General characteristics
- Type: Cruizer-class brig-sloop
- Tons burthen: 385 (bm)
- Length: 100 ft 1+1⁄2 in (30.5 m) (gundeck); 77 ft 6 in (23.6 m) (keel);
- Beam: 30 ft 7 in (9.3 m)
- Depth of hold: 12 ft 9 in (3.9 m)
- Sail plan: Brig rigged
- Complement: 121
- Armament: 16 × 32-pounder carronades; 2 × 6-pounder bow guns;

= HMS Moselle (1804) =

Brig-sloop of the Royal Navy

HMS Moselle was a Cruizer-class brig-sloop of the Royal Navy, launched in 1804. She served during the Napoleonic Wars in the Mediterranean, the Caribbean, and the North American station. She was sold in 1815.

==Career==
Commander Robert Simpson commissioned her in December 1804 for the Downs. Commander John Surnam Carden replaced Simpson on 21 December 1804. Moselle shared with and in the proceeds of the Jonge Obyna, Smidt, master, on 13 June. (Note: A seaman's share of a £1700 advance on the prize money was 16s 2½d.) That same day they also captured the Sophia. The final payment for Jonge Obyna and Sophia did not get paid out until June 1817. (Note: A first-class share was worth £104 3s 4d; a fifth-class share, that of a seaman, was worth 11s 10¼d.)

After Admiral Lord Nelson defeated the French and Spanish fleets at the battle of Trafalgar on 21 October, Moselle was at the blockade of Cadiz. On 25 November, detained the Ragusan ship Nemesis, which was sailing from Isle de France to Leghorn, Italy, with a cargo of spice, indigo dye, and other goods. Moselle shared the prize money with ten other British warships.

GIVEN EXERCISE A: Copy everything in the HMS Moselle article from "HMS Moselle was" down to "worth 11s 10¼d.)", word for word.
The HMS Moselle article and the rows after it are unrelated material.

GIVEN RECORDS:
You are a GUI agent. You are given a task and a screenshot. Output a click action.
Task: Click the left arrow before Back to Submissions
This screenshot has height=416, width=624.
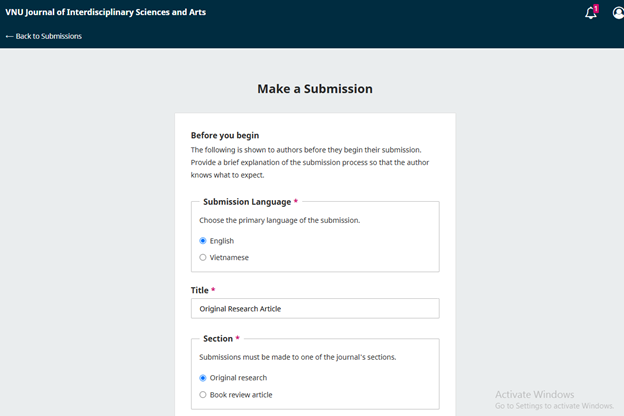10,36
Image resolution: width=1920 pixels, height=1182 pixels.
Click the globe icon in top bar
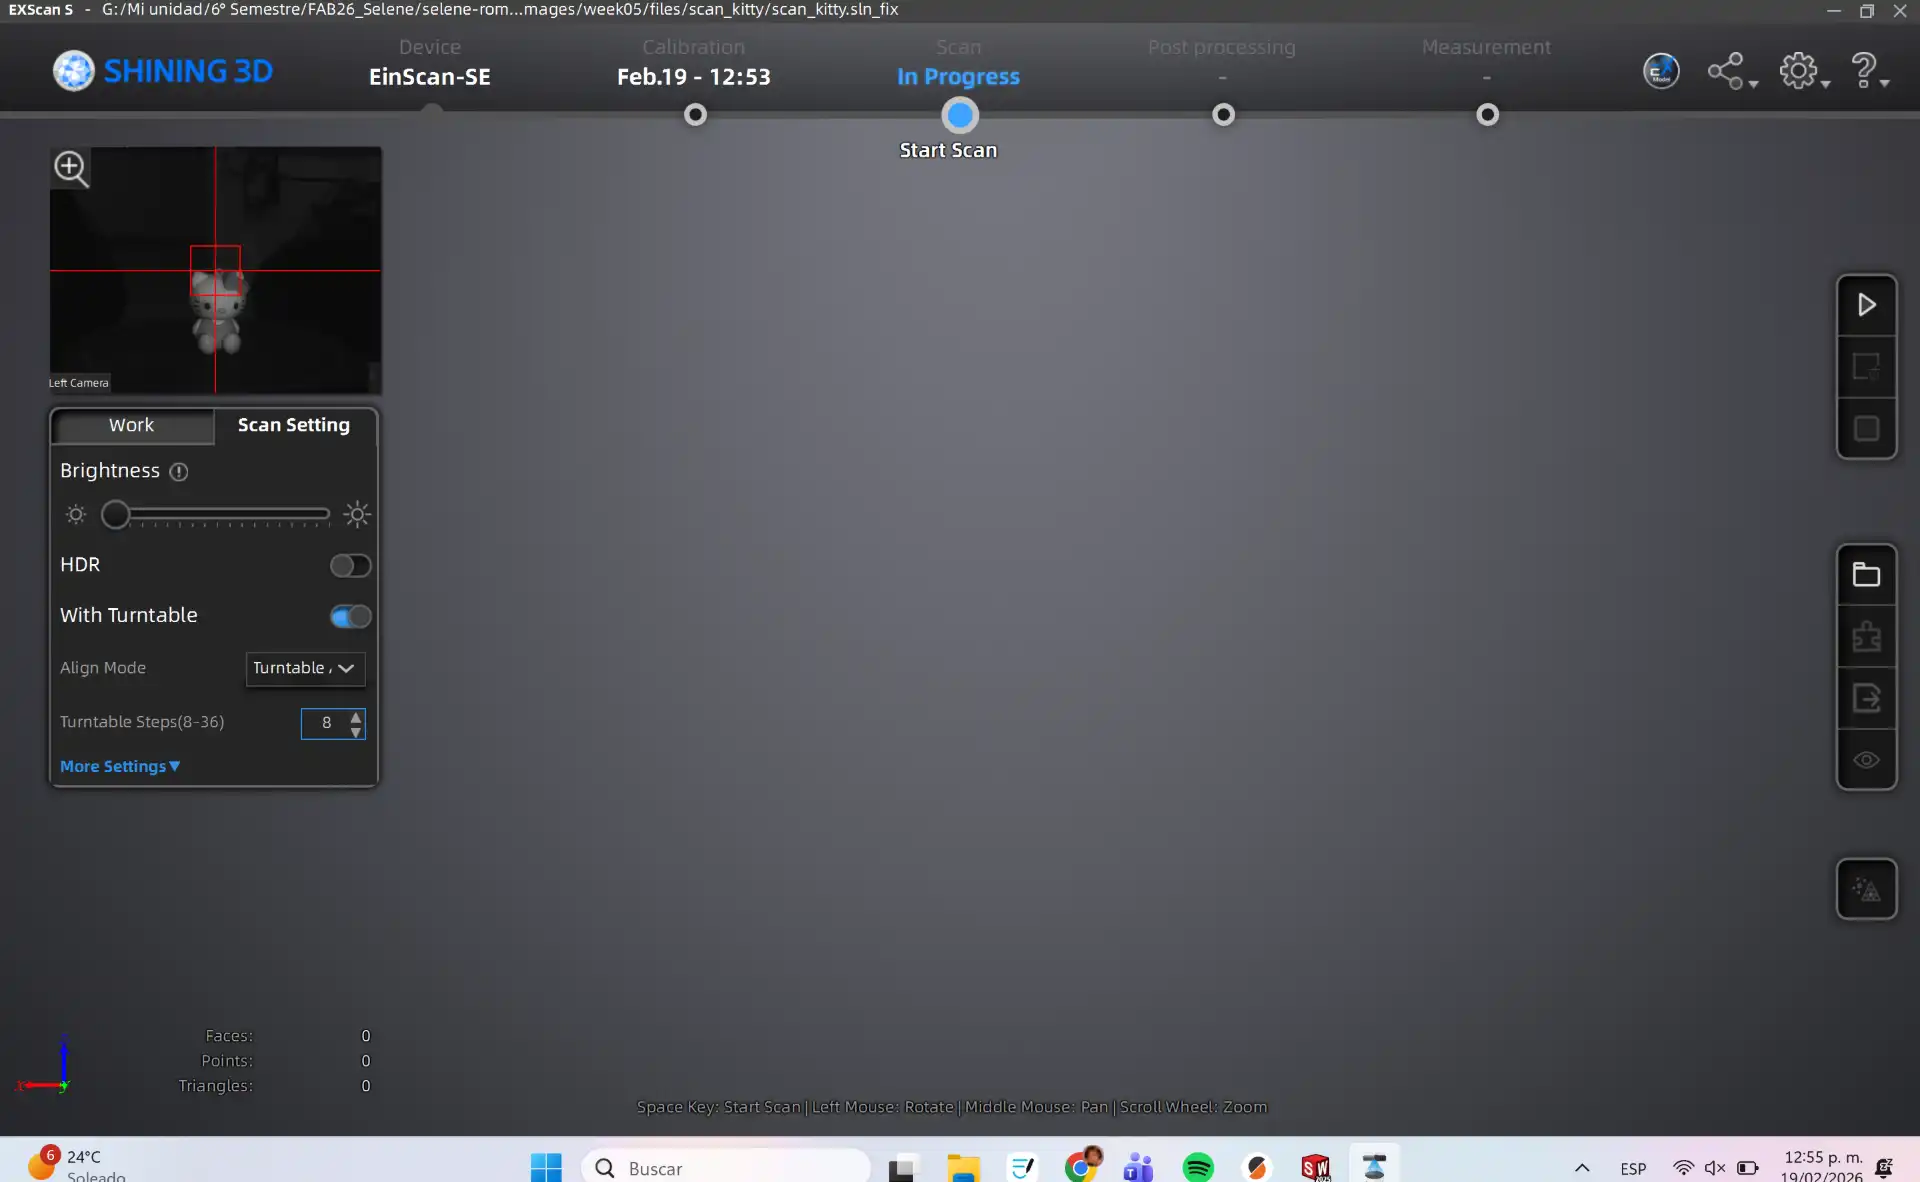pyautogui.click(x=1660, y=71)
---
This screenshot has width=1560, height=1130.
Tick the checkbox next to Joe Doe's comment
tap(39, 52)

GIVEN EXERCISE B: Recast the rows, from the one that contains "You are a GUI" down to the one that contains "pyautogui.click(x=1660, y=71)" with both included, as a Markdown table with the columns Row and Line. Skip blank lines and leave out the pictures.

EXERCISE RESULT A:
HMS Moselle was a Cruizer-class brig-sloop of the Royal Navy, launched in 1804. She served during the Napoleonic Wars in the Mediterranean, the Caribbean, and the North American station. She was sold in 1815.

==Career==
Commander Robert Simpson commissioned her in December 1804 for the Downs. Commander John Surnam Carden replaced Simpson on 21 December 1804. Moselle shared with and in the proceeds of the Jonge Obyna, Smidt, master, on 13 June. (Note: A seaman's share of a £1700 advance on the prize money was 16s 2½d.) That same day they also captured the Sophia. The final payment for Jonge Obyna and Sophia did not get paid out until June 1817. (Note: A first-class share was worth £104 3s 4d; a fifth-class share, that of a seaman, was worth 11s 10¼d.)

EXERCISE RESULT B:
| Row | Line |
|---|---|
| 1 | You are a GUI agent. You are given a task and a screenshot. Output a click action. |
| 2 | Task: Click the left arrow before Back to Submissions |
| 3 | This screenshot has height=416, width=624. |
| 4 | 10,36 |
| 5 | Image resolution: width=1920 pixels, height=1182 pixels. |
| 6 | Click the globe icon in top bar |
| 7 | pyautogui.click(x=1660, y=71) |